Consider for $0\leq r<1$, the function $$ F_r(x) = \sum_{j=1}^\infty r^jf_j(x). $$ Then we have $$ \int F_r d\mu = \frac{r}{1-r}<\infty $$ for all $0\leq r<1$. Hence it holds that for each $r$, $$ F_r(x) <\infty $$ for $\mu$-almost every $x$. This implies $$ \bigcap_{j\in \mathbb{N}}\{x\;|\;F_{1-\frac{1}{j}}(x)<\infty\} $$ has a full measure. Finally observe that if $x$ satisfies $$ F_{1-\frac{1}{j}}(x)<\infty, \quad\forall j\geq 1, $$ then the radius of convergence $R(x)$ of power series $\sum_{n\geq 1} r^nf_n(x)$ satisfies $$ R(x) = \limsup_n( f_n(x))^{-\frac{1}{n}}\geq 1, $$ as desired.

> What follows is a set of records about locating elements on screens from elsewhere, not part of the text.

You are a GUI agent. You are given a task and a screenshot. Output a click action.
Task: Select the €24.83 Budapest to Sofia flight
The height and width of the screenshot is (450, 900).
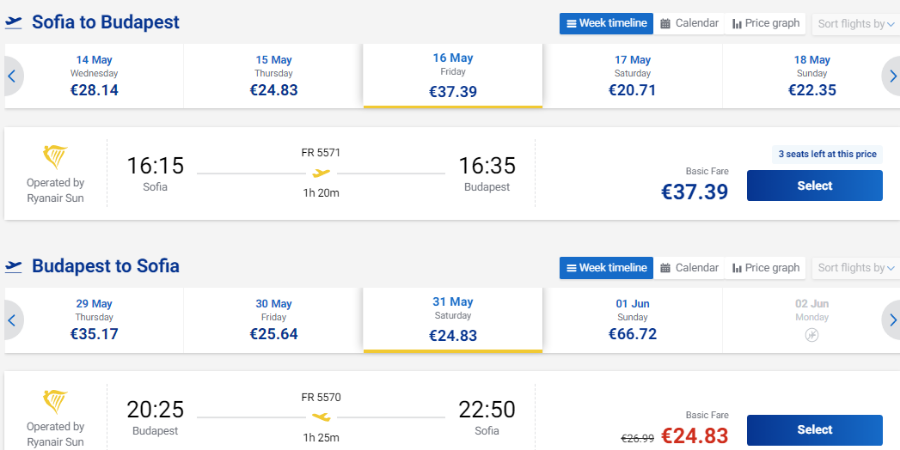pyautogui.click(x=814, y=430)
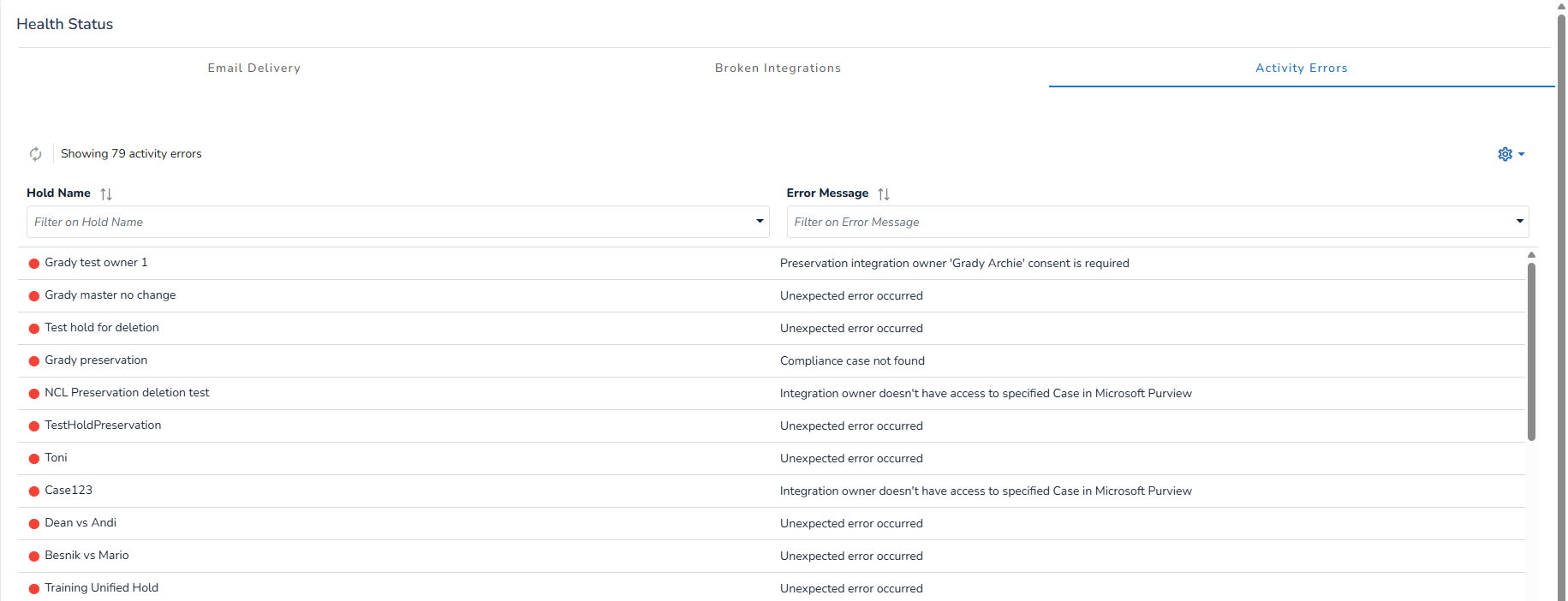Screen dimensions: 1568x601
Task: Sort by Hold Name column arrows
Action: pyautogui.click(x=106, y=194)
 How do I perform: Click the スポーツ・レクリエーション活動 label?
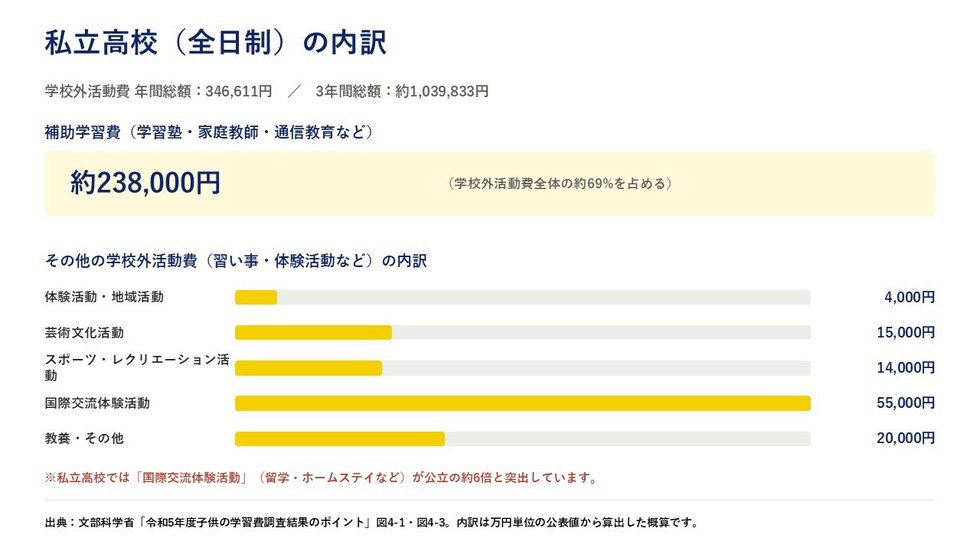pyautogui.click(x=137, y=367)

$\textbf{Note:}$ It can also be proved by brute force method. Assume to the contrary that $$ \limsup_n( f_n(x))^{\frac{1}{n}}\geq 1+\epsilon $$ for $x\in E$ with $\mu (E)>0$. Then for each $x\in E$, there is $N$ such that $$ n\geq N \Rightarrow f_n(x) \geq (1+\frac{\epsilon}{2})^n\quad\cdots(*). $$ If we choose minimal $N$ such that $(*)$ holds, $x\in E\mapsto N(x)$ is measurable and finite for almost every $x\in E$. Choose $M$ such that $$ \mu\{x\in E\;|\;N(x)\leq M\} >\frac{\mu (E)}{2}>0. $$ If we integrate on $F=\{x\in E\;|\;N(x)\leq M\}$, for any $j\geq 1$, we have $$ 1\geq \int f_{M+j}d\mu \geq \int_F f_{M+j}d\mu\geq \mu(F)(1+\frac{\epsilon}{2})^{M+j} \to \infty, $$ leading to contradiction.